Wade was exhausted, almost beyond caring. He needed to sleep this off. But something in Dominick's voice made him listen. Dom could be aggressive and high-strung and difficult to know, but he wasn't irrational.
"One condition," Wade said.
"What?"
"You let me in your head the whole time. If I feel you losing it, we leave."
Dominick's face darkened. For a moment, Wade thought he was going to hear the usual "No way."
"Okay," Dominick answered.
"You'll leave if I tell you?"
"Yeah, just come on."
For months Wade had wanted permission to read his friend's mind, explore his thoughts. Now that it was actually happening, he felt almost too drained, too numb to go through with it.
Upon reentering the house, the first thing they heard was one of the other cops choking in the kitchen.

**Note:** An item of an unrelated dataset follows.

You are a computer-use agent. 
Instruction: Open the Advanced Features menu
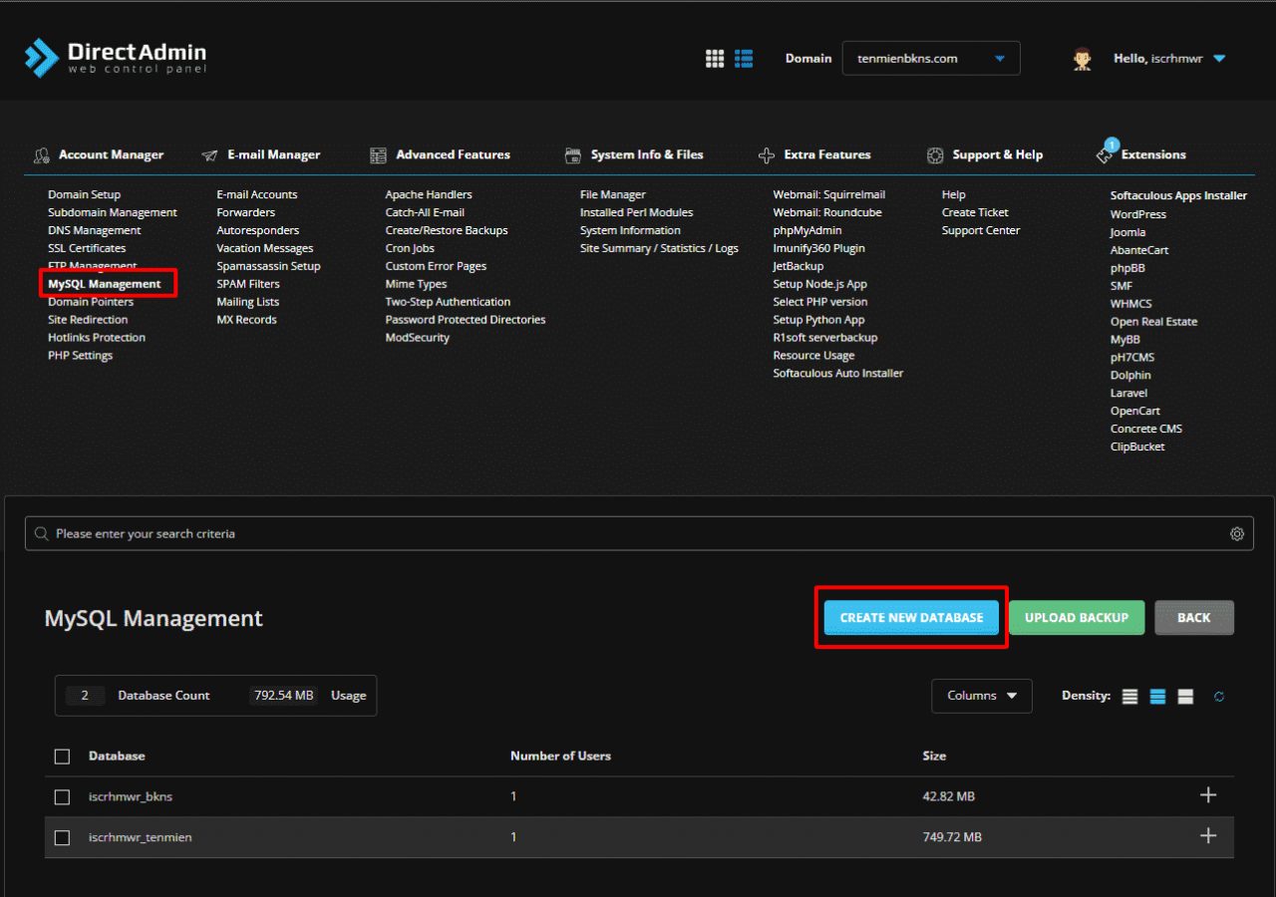tap(452, 154)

"There." Dominick pointed to a large photograph over the hearth. He walked right over and put his hands on it.
The girl in the picture was different from anyone Wade had ever seen. She reminded him vaguely of a stalk of wheat. Her age was difficult, impossible, to peg. She might have been thirteen or twenty-eight. Her huge hazel-brown eyes complemented her pale face and blond hair. She sat on a forest-green velvet couch, with shelves of leather-bound books behind her head.
"Who is she?" Wade whispered.
Dominick's eyes remained closed. When he didn't answer, Wade gently reached into his mind and was blocked instantly.
"Stop it, Dom."
No answer.
"Hey, you guys," a middle-aged officer blurted out, running into the living room. "Hurry up. Jake found something downstairs."
"What?" Wade snapped.
"Loose boards and a stink you won't believe."
Dominick opened his eyes.
"Bodies," he said. "Jake found bodies."
Wade stared at him. "How do you know that?"
Dominick pulled his hands off the photo and moved quickly toward the stairwell. The first thing Wade noticed in the cellar was the smell-different, sweeter than the stench from the kitchen. Dominick dropped down to help Jake tear at the floor.
"They're here, under the boards," he said to Jake. "You smelled them, didn't you?"
Wade had completely lost control of the situation. He'd lost control of Dominick, lost control of reality. Then he looked up from the sight of the two men pulling at the floorboards to a painting resting against the wall, a misty, ethereal oil painting.
"Dom, come look at this."
His friend ignored him and kept on digging like a man possessed. Wade walked over to the painting. Her face was unmistakable: the girl in the photo upstairs. Her eyes stared out at him as though she were right here and alive.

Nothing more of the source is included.